The Splitter is Apollo's 1st module in the intelligent processing chain, that automatically identifies whether there are one or more separate documents in the file uploaded to our IDP platform, using Computer Vision technology.
If the splitter identifies multiple documents, they will be separated into distinct files, each containing a single document.
To prepare and train a custom splitter, identify those files in your history of documents received over time that contain multiple documents and upload them to the splitter for system training. All files uploaded for learning and training form the dataset for the splitter. For better splitter performance after learning, we recommend using at least 100 pages representing the first page of a document and at least 100 pages that do NOT represent the first page of a document, meaning they should be page 2, 3, or further.
It is important for the dataset to be balanced, meaning the number of examples from the first page should be approximately equal to the number of examples from page 2, 3, etc.
Here are the steps you need to follow:
1. In the left menu, go to Documents Flow and activate the splitter module from the central configuration menu.
2. Click on Splitter, then Add a new splitter, and enter the name of the splitter you want to create.
3. Click on the name of the splitter, then upload the documents for learning. Don't forget the earlier recommendations regarding the required training dataset.
4. After all training examples have been uploaded to the splitter, mark each page as either First Page or NOT First Page.
5. Once you have marked the pages with the appropriate attributes, click on Auto-tags. Now you can start the training process, which takes approximately 4-5 hours.

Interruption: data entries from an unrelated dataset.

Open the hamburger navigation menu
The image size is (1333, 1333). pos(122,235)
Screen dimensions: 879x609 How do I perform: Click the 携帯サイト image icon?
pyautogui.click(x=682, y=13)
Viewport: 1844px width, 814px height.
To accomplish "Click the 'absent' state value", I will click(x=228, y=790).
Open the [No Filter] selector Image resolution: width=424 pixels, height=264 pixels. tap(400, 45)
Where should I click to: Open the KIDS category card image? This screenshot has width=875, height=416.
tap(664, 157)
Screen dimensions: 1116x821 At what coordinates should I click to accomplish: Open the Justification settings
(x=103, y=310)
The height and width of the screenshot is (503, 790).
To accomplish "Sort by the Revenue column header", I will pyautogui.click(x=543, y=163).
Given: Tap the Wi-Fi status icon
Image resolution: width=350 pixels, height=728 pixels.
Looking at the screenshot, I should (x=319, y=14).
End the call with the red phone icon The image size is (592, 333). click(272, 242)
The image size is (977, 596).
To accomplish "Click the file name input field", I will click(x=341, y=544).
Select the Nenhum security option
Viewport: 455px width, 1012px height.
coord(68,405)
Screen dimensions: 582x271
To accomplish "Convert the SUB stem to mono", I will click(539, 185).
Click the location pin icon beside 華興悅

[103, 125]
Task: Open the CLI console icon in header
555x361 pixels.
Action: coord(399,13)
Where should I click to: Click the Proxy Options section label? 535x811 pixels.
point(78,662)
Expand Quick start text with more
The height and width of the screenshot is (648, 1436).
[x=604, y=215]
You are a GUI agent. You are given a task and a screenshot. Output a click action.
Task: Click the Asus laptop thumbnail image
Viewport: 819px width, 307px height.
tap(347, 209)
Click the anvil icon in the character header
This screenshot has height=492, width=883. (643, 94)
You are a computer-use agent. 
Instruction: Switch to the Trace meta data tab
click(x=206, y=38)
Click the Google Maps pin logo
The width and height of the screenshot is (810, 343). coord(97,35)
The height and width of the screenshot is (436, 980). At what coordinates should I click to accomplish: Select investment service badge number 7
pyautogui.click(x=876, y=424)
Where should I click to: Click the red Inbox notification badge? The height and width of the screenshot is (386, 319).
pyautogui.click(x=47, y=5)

When the training is complete, the splitter will automatically transition to the Ready state but remain Inactive. To use it, click on Edit, then Activate. You can test it on a few documents from the My Documents section, and you will see how they are automatically analyzed and separated into distinct files, each containing a single document.
It's crucial to remember that you cannot have more than one active splitter! If you activate a splitter while another one was already active, Apollo will deactivate the first one and activate the newest one.
Have a great day ! Apollo is here to handle Intelligent Document Processing for you! 😊